Opinión

Eróstrato, Rosalía y la fiebre de la inmortalidad

TRIBUNA

Alejandro Bellido | Martes 11 de noviembre de 2025

En varias ocasiones he oído a Juan Manuel de Prada decir cuando ha publicado un nuevo libro: “Yo no escribo para el presente. Yo escribo para la posteridad”. Y dejando aparte el narcisismo que implica esta sentencia, que esconde torpemente un resentimiento hacia tu época, que no te acepta, que no te compra —tanto como querrías—, que no te quiere; quitando eso, decía, esa necesidad de permanecer me parece absurda. Y esta obsesión por la posteridad, por dejar una obra que nadie olvide, la encuentro presente desde que Rosalía publicó su último disco. Se habla de que “Lux”, a diferencia de buena parte de la música que escuchamos hoy día, está llamada a perdurar, que será un álbum eterno e inolvidable. Como si pudiésemos vaticinar eso, pero más importante: como si eso fuese lo único que importa, como si ese fuese el fin último para cualquier artista, como si no bastara con el disfrute que estamos sintiendo ahora escuchándolo.

Y lo cierto es que este es un afán del arte desde el principio de los tiempos, sin duda, una manera de encapsularse para, de forma vicaria al menos, seguir viviendo. Pero no es solo el arte el que persigue este fin. También los deportistas de élite persiguen dejar su huella en la historia de su disciplina y, por ende, de la humanidad. La necesidad de trascender, de hecho, llevó a Eróstrato a quemar el templo de Diana para que un treintañero onubense, siglos después, diga su nombre en una columna de El Imparcial.

Pero cabría preguntarse, después de tanto afán, de tanto subterfugio para vivir eternamente y burlar la muerte: ¿de qué sirve vivir en tu obra si tú no te vas a enterar de nada? O más corto, más al pie: ¿para qué? Decía Marzal que no existe un valor más alto que la vida. Y es verdad. Lo importante no es permanecer en el tiempo; eso es ridículo. Un consuelo de tontos, vamos. Y una falta de respeto a la vida y a lo que hacemos. Escribimos, bebemos, reímos y amamos porque son un fin en sí mismo; porque no podemos dejar de hacerlo. No es ilegítimo escribir por dinero, por supuesto; pero nos resultaría desagradable oír a un escritor al que admiramos, con cuyos libros hemos llorado y reído y amado, decir que escribe mayormente por ese motivo.
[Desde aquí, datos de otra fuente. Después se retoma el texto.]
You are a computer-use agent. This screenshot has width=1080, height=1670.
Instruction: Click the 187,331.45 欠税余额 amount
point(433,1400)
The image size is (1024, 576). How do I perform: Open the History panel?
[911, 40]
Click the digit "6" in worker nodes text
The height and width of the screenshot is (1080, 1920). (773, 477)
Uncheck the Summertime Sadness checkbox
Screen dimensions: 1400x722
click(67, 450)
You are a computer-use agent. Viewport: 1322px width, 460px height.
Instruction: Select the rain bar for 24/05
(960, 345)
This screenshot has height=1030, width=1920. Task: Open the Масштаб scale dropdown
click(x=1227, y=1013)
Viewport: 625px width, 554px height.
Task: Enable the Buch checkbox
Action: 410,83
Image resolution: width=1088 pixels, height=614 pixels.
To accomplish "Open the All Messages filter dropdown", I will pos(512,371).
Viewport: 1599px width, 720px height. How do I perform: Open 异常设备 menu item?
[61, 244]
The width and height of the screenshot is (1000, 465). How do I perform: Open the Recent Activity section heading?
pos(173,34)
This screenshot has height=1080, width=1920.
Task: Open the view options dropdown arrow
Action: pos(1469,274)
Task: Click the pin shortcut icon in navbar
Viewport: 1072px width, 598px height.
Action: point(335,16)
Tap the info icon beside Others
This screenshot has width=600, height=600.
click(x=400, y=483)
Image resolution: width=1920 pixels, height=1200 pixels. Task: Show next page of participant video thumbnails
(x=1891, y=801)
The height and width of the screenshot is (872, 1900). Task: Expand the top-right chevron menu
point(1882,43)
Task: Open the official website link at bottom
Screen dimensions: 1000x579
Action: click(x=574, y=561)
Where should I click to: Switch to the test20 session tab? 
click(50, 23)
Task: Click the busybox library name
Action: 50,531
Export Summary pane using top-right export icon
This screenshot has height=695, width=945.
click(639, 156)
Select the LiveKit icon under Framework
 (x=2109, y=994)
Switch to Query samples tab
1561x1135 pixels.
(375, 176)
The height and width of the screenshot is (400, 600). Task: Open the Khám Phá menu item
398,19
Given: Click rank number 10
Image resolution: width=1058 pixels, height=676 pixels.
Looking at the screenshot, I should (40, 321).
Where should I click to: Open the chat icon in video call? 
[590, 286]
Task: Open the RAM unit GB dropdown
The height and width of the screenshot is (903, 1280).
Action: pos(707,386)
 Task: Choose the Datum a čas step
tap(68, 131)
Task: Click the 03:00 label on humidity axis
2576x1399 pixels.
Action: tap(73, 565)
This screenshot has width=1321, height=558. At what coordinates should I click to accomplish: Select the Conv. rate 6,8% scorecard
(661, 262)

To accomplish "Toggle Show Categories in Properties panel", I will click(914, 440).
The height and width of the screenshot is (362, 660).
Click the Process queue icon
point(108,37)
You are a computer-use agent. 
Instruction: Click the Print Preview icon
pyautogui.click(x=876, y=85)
Lo mismo cabe con el deseo de eternidad. No deja de ser una forma más de envilecer el acto de la creación. Una de las distintas y maravillosas modalidades de estar vivos, en definitiva. Porque vivir no sirve para nada; pero merece la pena. Aunque muramos, aunque olviden para siempre nuestro nombre y toda la tierra vuelva a repoblarse de seres que no tienen ni la más remota consciencia de aquel sexo estupendo que tuviste una noche en un hotel después de un paseo por Madrid, o de aquella puesta de sol que viste, borracho, en la playa, con 18 años, junto a esos buenos amigos. Qué importa eso.

Todo esto balbuceaba cuando ayer en Facebook miraba unas fotografías mías poco recomendables para alguien que pretende posar de escritor y de adulto —32 años, ni más ni menos—. Eran fotografías con mi primera novieta, recuerdos que tan solo quedaron fijados en nuestra memoria, la suya y la mía, y en aquellas instantáneas. Pensé que tenía que borrarlas, y me pregunté si hacerlo directamente o si descargarlas antes. Al principio, descarté de pleno la horrorosa idea de eliminarlas sin guardar copia de ellas; me pareció un acto de traición a ese chico de 19 años, una manera sutil e insidiosa de matarlo borrando lo que quedaba de él. Porque, si lo hacía, aquel chaval que estudiaba Filología Hispánica en la universidad y que era feliz con su primera novia, en su primer viaje juntos, iba a morir. Y me puse, de repente, muy triste.

Fue entonces cuando recordé una vieja tradición tibetana: la del mandala de arena, que representa el desapego ante la vida o, mejor dicho, ante el paso del tiempo y la muerte. Esta costumbre consiste en confeccionar un mandala con arenas de colores. Los monjes se sitúan, a veces, de rodillas, ensimismados en la tarea de miniar e iluminar aquel mandala enorme. Son meticulosos hasta llegar al paroxismo y pasan horas dedicados a la minuciosa confección de aquella figura plena de detalles y filigranas. Después, cuando han terminado el dibujo, agarrotados, cansados, extenuados de aquella labor titánica, encomiable, lo borran. Porque la vida es eso; algo complejo, dificultoso y bello que se borra y ya está. Pensé en todo esto, borré todas las fotos y recordé los versos de Luis Alberto: “Y que la negra muerte te quite lo bailado”.